Updating SDK for Java used by Defender for Server/CSPM in AWS

Hi,

I have a customer who is Defender for Cloud/CSPM in AWS.  Last week, Cloud AWS Health Dashboard lit up with a recommendation around the use of AWS SDK for Java 1.x in their organization. This version will reach end of support on December 31, 2025. The recommendation is to migrate to AWS SDK for Java 2.x. The issue is present in all of AWS workload accounts.

 

They found that a large amount of these alerts is caused by the Defender CSPM service, running remotely, and using AWS SDK for Java 1.x.  Customer attaching a couple of sample events that were gathered from the CloudTrail logs.
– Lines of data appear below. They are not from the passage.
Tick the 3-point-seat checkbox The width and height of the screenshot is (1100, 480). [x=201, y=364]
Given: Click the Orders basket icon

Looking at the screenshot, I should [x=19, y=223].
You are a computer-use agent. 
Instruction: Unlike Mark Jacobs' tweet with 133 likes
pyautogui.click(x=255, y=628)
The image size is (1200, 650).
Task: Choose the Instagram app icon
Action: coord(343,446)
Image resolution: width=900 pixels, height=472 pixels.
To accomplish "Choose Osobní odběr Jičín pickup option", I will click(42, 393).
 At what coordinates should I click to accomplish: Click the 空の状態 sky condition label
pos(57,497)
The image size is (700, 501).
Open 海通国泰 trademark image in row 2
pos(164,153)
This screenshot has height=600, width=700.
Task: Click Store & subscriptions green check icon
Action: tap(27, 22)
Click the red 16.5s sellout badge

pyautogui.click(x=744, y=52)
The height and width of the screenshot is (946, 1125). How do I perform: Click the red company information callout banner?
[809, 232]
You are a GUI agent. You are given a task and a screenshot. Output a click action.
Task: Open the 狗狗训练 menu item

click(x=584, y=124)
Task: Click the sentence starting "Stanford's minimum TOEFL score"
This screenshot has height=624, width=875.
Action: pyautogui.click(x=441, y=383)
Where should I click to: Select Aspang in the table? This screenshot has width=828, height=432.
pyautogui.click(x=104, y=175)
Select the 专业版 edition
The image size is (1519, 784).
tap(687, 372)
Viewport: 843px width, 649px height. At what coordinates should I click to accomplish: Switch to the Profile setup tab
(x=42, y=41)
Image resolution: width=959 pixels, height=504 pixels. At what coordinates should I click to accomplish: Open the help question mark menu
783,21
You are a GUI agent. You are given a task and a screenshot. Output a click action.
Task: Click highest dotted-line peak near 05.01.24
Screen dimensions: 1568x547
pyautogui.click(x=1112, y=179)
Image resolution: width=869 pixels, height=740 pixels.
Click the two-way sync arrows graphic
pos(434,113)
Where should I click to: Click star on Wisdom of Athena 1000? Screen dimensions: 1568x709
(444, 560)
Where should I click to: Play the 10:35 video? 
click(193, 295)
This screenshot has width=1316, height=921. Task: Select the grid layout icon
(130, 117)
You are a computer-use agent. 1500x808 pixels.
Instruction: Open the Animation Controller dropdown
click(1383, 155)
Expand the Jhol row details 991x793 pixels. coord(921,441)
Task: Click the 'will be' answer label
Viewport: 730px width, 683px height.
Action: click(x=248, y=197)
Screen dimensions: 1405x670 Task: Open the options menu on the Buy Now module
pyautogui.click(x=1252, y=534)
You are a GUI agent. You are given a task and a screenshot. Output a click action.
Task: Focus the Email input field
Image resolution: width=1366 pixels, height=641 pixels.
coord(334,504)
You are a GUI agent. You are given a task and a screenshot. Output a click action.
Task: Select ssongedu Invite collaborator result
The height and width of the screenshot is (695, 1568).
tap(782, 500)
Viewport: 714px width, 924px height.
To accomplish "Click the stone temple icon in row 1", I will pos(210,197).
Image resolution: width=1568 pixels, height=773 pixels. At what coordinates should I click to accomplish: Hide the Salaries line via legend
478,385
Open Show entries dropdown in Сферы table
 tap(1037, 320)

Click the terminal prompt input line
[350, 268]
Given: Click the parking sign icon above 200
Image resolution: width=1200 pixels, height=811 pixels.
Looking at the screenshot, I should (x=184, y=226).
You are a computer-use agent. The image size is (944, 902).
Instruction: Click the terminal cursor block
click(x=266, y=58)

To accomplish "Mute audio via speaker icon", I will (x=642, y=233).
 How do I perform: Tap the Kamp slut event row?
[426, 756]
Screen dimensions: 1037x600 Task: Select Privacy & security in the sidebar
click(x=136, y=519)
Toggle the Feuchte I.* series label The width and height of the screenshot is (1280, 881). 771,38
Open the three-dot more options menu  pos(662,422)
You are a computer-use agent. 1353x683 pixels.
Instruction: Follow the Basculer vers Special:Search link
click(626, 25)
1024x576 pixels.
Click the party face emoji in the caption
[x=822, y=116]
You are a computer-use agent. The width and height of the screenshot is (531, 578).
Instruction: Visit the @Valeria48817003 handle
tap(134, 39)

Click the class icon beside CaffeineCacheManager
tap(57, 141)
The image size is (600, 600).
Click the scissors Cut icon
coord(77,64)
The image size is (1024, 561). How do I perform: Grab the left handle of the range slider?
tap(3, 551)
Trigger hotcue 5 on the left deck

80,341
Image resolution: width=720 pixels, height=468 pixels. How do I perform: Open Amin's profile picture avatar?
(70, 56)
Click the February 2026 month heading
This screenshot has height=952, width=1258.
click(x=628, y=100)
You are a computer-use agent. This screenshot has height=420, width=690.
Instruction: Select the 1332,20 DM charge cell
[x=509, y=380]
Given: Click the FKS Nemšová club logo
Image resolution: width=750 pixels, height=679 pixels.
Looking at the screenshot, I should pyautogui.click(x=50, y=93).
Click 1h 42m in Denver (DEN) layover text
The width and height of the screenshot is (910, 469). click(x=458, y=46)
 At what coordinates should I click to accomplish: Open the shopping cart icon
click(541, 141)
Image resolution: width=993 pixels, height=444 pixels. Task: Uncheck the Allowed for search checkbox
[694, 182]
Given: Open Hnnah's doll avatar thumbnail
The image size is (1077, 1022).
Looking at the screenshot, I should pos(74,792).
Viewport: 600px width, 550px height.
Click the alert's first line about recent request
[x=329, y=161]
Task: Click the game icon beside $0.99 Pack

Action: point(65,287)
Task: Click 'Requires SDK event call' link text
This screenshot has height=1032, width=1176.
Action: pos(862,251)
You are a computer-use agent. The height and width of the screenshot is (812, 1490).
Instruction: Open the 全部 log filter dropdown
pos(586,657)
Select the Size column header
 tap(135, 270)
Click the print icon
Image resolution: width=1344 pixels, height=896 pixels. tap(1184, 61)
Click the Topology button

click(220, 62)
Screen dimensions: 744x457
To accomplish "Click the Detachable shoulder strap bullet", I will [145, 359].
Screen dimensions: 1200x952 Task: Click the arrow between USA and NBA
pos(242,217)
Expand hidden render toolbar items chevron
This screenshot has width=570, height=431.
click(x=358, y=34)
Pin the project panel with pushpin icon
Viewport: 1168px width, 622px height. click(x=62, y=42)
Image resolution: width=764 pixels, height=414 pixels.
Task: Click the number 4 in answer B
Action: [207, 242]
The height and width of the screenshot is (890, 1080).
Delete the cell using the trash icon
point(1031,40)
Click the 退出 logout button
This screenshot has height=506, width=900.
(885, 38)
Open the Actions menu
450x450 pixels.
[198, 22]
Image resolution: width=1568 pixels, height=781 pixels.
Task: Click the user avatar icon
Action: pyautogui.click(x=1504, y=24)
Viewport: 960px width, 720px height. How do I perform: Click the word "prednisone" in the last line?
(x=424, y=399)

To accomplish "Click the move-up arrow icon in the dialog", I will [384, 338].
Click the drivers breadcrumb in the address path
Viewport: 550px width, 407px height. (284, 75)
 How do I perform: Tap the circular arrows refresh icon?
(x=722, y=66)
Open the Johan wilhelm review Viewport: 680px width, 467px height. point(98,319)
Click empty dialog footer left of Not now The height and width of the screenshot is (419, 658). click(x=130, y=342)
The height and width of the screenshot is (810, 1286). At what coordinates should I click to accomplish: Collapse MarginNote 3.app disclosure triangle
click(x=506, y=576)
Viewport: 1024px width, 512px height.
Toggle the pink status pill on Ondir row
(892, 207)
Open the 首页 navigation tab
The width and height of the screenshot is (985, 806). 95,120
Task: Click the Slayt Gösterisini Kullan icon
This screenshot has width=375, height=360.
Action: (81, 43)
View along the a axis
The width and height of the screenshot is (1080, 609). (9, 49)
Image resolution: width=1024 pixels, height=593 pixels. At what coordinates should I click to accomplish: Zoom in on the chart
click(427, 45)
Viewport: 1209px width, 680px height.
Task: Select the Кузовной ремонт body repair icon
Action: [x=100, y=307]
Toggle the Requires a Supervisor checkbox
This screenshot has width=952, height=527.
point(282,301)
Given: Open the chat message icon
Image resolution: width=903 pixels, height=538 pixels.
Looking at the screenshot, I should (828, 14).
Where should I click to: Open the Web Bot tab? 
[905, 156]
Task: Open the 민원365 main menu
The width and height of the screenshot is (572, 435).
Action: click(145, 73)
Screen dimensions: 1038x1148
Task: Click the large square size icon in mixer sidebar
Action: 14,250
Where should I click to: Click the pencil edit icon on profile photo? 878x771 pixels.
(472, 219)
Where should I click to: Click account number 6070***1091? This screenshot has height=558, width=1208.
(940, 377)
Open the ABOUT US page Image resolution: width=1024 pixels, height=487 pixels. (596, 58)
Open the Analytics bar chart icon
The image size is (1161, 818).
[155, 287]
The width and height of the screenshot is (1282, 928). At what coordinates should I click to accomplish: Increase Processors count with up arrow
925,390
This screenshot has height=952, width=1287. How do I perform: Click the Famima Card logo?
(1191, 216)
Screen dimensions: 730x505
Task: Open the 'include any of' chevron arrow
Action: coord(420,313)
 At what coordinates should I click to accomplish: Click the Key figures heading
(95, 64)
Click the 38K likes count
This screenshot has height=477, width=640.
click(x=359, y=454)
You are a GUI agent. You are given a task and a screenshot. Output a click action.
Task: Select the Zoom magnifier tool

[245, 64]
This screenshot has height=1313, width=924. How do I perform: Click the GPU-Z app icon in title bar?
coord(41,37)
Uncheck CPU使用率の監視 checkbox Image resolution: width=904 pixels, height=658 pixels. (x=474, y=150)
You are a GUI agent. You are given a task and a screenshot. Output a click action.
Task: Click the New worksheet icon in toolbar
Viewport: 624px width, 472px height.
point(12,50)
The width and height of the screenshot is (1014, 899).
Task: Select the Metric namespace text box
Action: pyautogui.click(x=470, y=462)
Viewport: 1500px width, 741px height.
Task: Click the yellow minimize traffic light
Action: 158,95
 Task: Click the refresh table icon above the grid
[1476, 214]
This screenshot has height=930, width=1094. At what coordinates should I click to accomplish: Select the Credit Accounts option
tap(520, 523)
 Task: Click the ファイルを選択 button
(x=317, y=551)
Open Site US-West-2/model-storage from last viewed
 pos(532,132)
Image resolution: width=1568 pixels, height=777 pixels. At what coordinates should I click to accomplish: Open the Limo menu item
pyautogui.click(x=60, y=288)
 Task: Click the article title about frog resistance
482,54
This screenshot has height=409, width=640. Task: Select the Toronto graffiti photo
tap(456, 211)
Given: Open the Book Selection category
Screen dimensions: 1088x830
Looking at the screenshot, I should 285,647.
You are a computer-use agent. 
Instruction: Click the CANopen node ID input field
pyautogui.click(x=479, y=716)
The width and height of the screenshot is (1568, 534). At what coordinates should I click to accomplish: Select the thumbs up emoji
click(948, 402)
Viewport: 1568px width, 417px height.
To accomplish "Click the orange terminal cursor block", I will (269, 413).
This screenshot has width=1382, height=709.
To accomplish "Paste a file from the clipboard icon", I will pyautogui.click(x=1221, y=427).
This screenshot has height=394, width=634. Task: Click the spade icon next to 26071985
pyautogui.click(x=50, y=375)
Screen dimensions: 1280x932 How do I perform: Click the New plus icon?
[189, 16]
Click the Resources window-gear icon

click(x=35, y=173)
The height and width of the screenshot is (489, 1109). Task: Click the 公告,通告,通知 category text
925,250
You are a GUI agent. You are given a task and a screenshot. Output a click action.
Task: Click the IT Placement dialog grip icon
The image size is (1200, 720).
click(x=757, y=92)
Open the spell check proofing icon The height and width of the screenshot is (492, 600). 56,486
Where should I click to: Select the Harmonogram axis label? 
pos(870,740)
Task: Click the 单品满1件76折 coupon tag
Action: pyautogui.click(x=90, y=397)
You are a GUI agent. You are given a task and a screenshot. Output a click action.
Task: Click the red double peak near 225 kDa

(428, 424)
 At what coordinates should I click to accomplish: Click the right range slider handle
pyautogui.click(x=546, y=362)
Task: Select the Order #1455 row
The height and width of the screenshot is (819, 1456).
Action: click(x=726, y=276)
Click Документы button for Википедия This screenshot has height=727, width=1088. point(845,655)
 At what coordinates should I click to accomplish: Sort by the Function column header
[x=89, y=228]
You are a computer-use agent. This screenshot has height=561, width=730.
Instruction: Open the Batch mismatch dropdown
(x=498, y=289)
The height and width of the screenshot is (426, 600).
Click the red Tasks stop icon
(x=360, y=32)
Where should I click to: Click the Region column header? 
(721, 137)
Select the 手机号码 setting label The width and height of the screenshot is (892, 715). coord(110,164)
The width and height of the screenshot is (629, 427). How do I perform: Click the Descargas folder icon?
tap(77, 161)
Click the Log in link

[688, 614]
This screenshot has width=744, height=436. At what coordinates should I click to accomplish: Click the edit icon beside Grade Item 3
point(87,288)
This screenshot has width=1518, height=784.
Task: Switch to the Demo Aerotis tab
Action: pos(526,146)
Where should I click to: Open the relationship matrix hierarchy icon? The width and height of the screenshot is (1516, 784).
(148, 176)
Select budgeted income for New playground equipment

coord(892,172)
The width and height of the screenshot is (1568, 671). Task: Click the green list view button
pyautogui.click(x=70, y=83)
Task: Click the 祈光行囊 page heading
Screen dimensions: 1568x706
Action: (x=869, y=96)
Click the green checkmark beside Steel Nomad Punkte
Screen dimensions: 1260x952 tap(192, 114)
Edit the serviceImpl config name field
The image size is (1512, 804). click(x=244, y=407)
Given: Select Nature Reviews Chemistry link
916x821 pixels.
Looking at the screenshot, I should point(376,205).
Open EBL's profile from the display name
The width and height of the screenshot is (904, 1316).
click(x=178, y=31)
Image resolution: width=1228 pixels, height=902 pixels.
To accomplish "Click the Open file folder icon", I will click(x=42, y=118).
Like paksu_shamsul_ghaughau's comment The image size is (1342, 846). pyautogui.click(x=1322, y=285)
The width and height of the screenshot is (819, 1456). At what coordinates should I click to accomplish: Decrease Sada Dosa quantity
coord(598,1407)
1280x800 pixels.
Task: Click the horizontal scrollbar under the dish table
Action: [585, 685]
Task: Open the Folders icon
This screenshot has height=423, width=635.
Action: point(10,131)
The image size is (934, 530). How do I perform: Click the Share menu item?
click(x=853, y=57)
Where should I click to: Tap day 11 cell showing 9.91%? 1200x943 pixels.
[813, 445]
Please note that in both cases:

 

• assumed-role:  DefenderForCloud-Ciem
• sourceIP: 20.237.136.191 (MS Azure range)
• userAgent: aws-sdk-java/1.12.742 Linux/6.6.112.1-2.azl3 OpenJDK_64-Bit_Server_VM/21.0.9+10-LTS java/21.0.9 kotlin/1.6.20 vendor/Microsoft cfg/retry-mode/legacy cfg/auth-source#unknown

 

Can someone provide guidance about this? How to find out if DfC is going to leverage AWS SDK for Java 2.x after Dec 31, 2025?

 

Thanks,

Terru